El pasado octubre, la bancada ruralista consiguió una nueva victoria al ser aprobada una propuesta de enmienda a la Constitución, la PEC 215, por la que se quiere pasar la decisión final de la demarcación de tierras del ejecutivo al parlamento. Y el legislativo es todavía más reticente al reconocimiento del derecho a la tierra de los pueblos indígenas. Las organizaciones de éstos están seguras de que la PEC 215 supondría la absoluta paralización de los procesos de demarcación.

En Brasil, para muchos, todavía está viva la mitología de los colonos, aquellos pioneros que ocuparon zonas “desaprovechadas” y las integraron en la “economía nacional” garantizando el “progreso”. Algunos de estos pioneros vivieron hace siglos, pero otros se lanzaron a por tierras indígenas hace tan sólo 40 o 50 años.

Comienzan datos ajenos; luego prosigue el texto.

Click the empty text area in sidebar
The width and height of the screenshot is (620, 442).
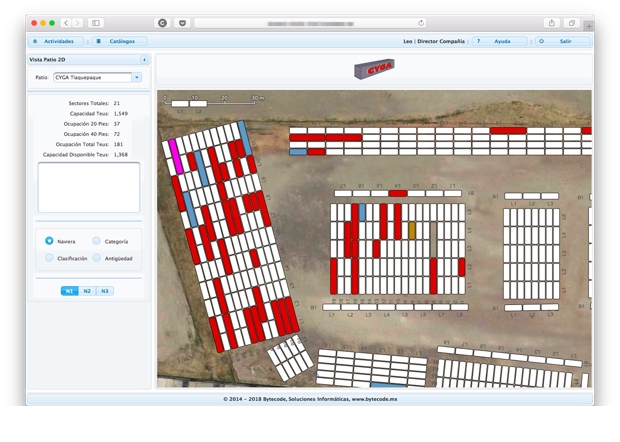tap(89, 187)
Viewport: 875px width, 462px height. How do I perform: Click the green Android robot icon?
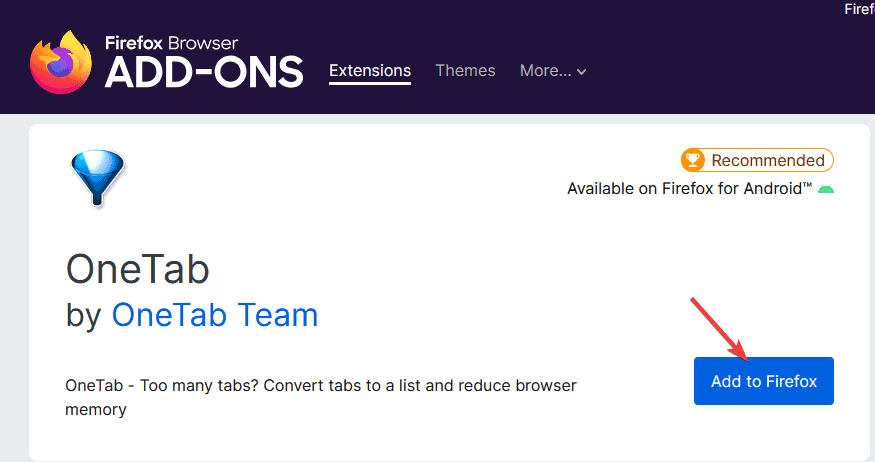pos(825,188)
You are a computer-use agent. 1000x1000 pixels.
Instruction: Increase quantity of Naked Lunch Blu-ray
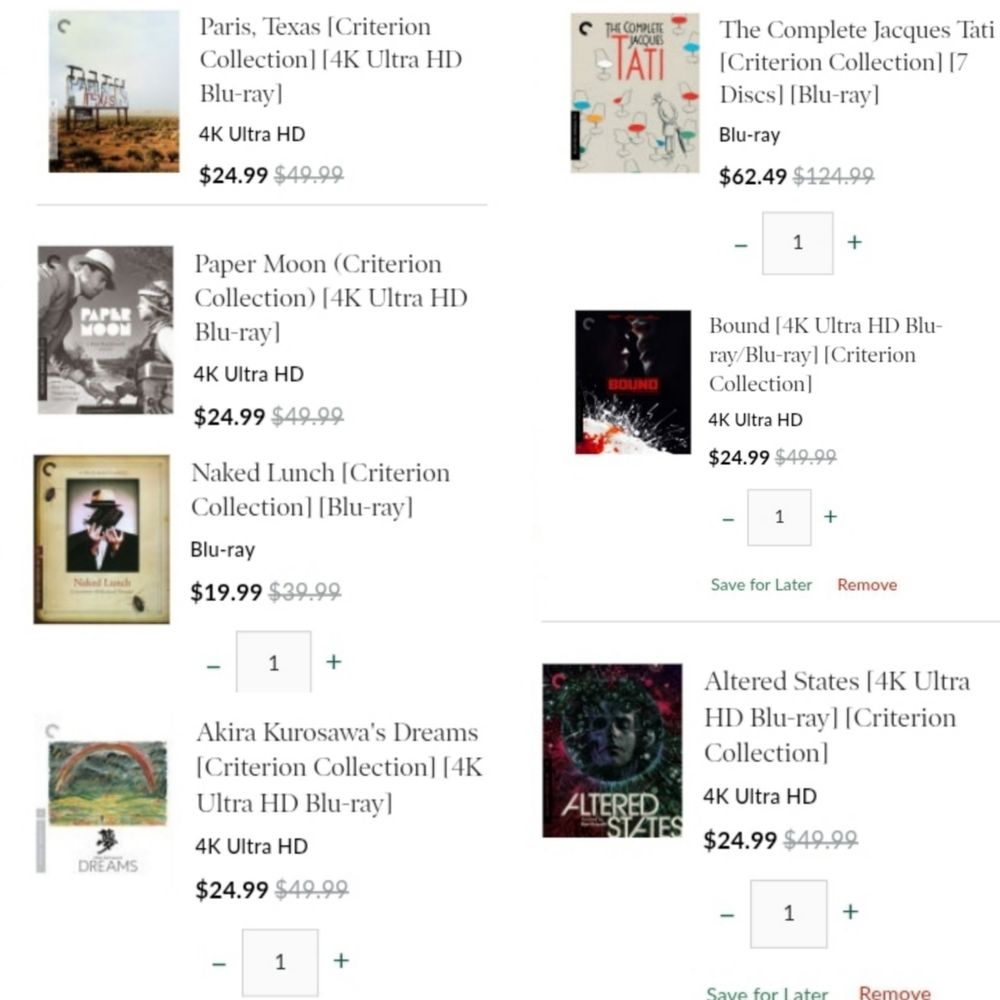pyautogui.click(x=334, y=662)
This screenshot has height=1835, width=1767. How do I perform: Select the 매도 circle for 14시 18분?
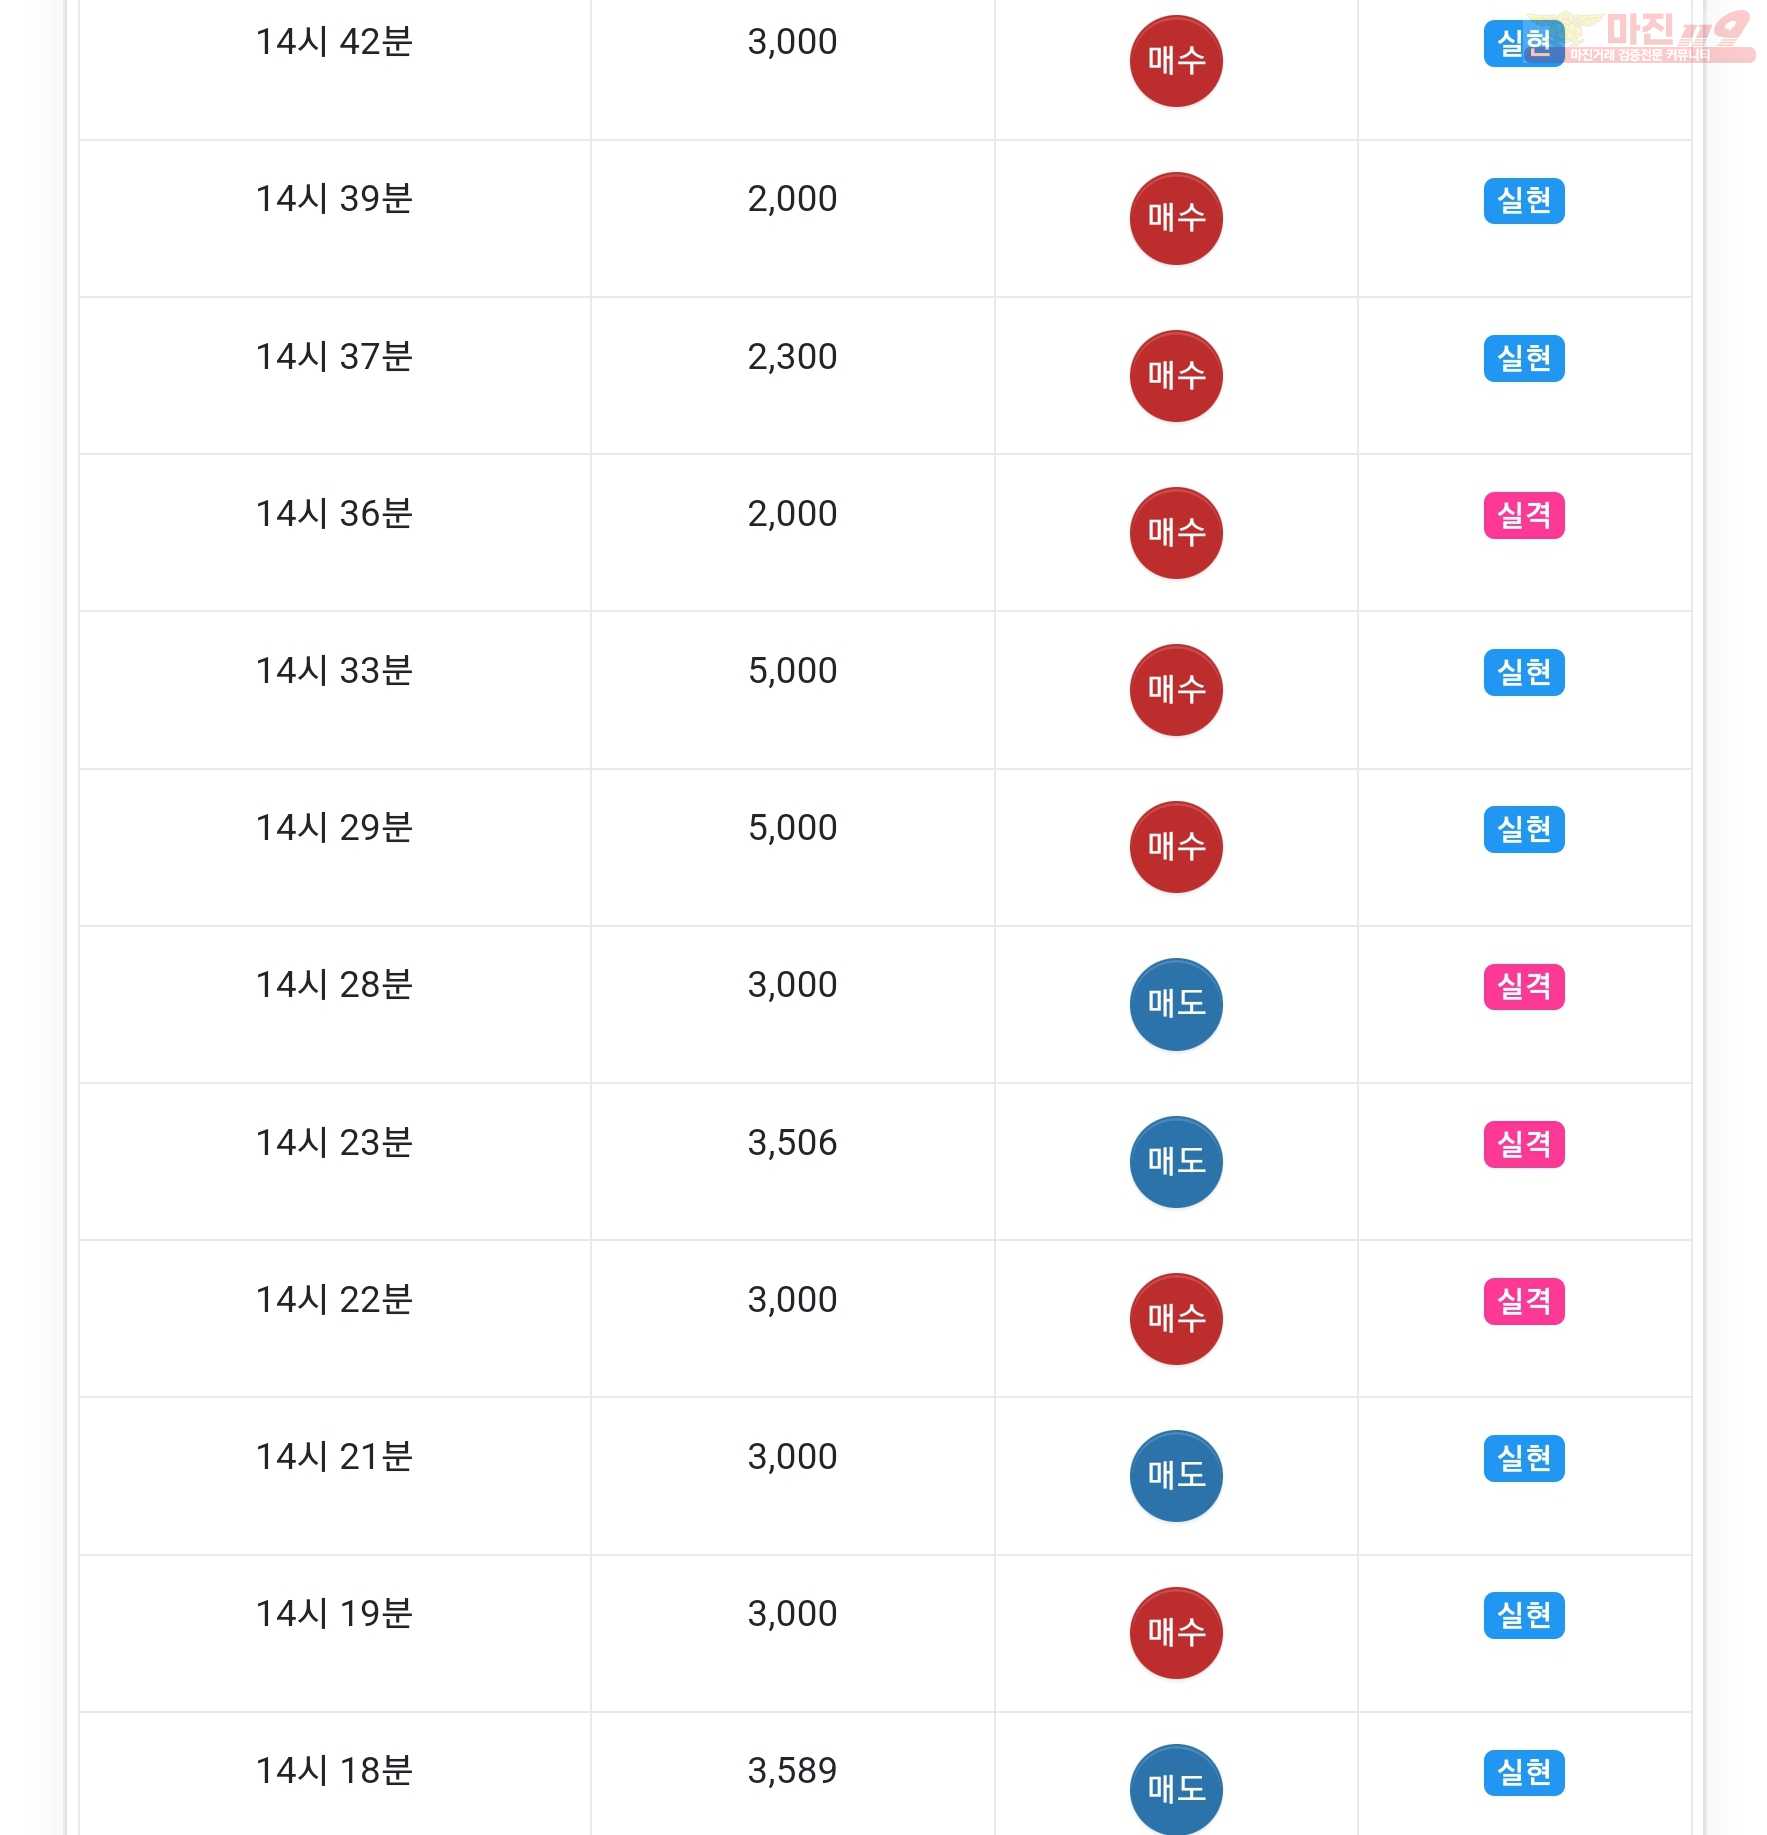click(1176, 1789)
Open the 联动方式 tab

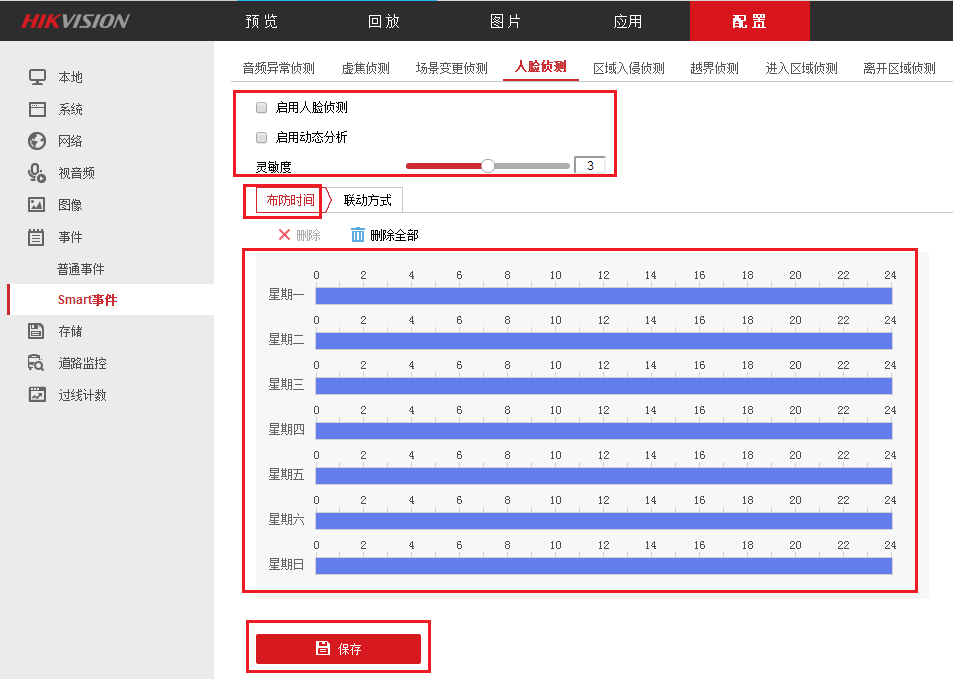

O incluso mucho menos. Y están dispuestos a todo para defender “sus” tierras.

La lucha no es sólo judicial. Los indios que tratan de reivindicar sus tierras son frecuentemente amenazados. Y si continúan resistiéndose a la ocupación de sus tierras son, simplemente, eliminados, como le sucedió al dirigente guaraní Simão Vilhalva en julio del año pasado. La semana pasada, decenas de hombres armados atacaron a tiros a otra comunidad guaraní en el estado de Mato Grosso do Sul, informó la ONG indigenista Survival International. Los repetidos asesinatos de indígenas por ocupantes de tierras rara vez son investigados. 

La presión del lobby del agronegocio es tanta que los indios han llegado a una situación límite. La expansión de la agricultura y la ganadería supone muchas veces la pérdida de las formas de vida tradicionales de los indígenas y su reducción a la mendicidad. Entre los guaraní Kaiowa del sur del país se han detectado tasas de suicidio 34 veces más elevadas que la media brasileña. Los indígenas desaparecen, y con ellos, la selva y su biodiversidad.